Through such probing conversations, you may identify what are their true priorities and what may be your own dreams which you may be trying to impose upon them. For Gwendolyn, she treasures the relationships with her peers that have ID/D but she also loves to converse with others. She now lives in a fabulous residential living community with hundreds of other adults with ID/D. She has worked in food prep with the opportunity to converse with co-workers and the public. Gwendolyn also loves to spend time with family at home and through travels, sharing her accomplishments with aunts and uncles and fielding questions from cousins. We all believe she has struck the right balance for Gwendolyn. Your family's goals and the right balance for your loved one may be different. How can you help make THEIR ambitions come true?
The Down Syndrome Community
Finally, I want to share some thoughts regarding inclusion within the Down syndrome community itself. I really never paid much attention to this subject before I began work on The UPLifting Guidebook Project. But this project has given me the great fortune to meet many amazing families around the world. I've gotten to hear their stories, struggles, and successes. I've realized the Down syndrome community is indeed a broad spectrum of abilities and dreams.
Even within our own community, we are often disconnected and far from inclusive, despite our global need for sharing, learning, supporting, and advocating together. Through my discussions, I've met families that feel they are excluded from most social events, learning topics, or resource allocations through local or national Down syndrome organizations because their self-advocate is non-verbal, overweight, or dual diagnosis with autism. Yes, these conditions may require further attention and have unique challenges, but don't we all have our unique challenges...and strengths and beauty?
Did you know that 25-40% of adults with Down syndrome are also diagnosed with autism? I had no idea. These families met the challenge of an at/near birth diagnosis of Down syndrome and all the heartache and joy that comes along with that, only to notice other unique physical or behavioral traits that surfaced during childhood, resulting in their autism diagnosis often between the ages of 5-10 years old. I think we can all envision how overwhelming that could be! Yet, nearly every family with a dual diagnosis indicated they felt alone. They no longer felt welcomed into the Down syndrome community given the behavioral differences, nor into the autism community given their obvious physical traits.

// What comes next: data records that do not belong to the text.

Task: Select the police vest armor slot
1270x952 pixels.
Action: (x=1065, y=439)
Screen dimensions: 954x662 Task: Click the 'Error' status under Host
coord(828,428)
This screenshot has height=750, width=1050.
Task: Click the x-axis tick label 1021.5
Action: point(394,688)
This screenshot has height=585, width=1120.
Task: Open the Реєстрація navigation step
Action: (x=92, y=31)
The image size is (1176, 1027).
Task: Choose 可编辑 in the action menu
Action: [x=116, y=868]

And the families also recognized that their issues were not additive - Down syndrome plus autism challenges - but in some ways exponential because the combination presented unique physical and mental health obstacles which could make accomplishing tasks that parents of children with Down syndrome see as routine nearly impossible for those with autism as well.
And what do we need during moments of crisis more than anything? Understanding, ideas, support, and helpful resources from our COMMUNITY.
Let us all use this as an opportunity to be inclusive first within the broad definition of our Down syndrome community and also within the community as a whole so that our own self-advocates can achieve the goals and dreams they themselves establish.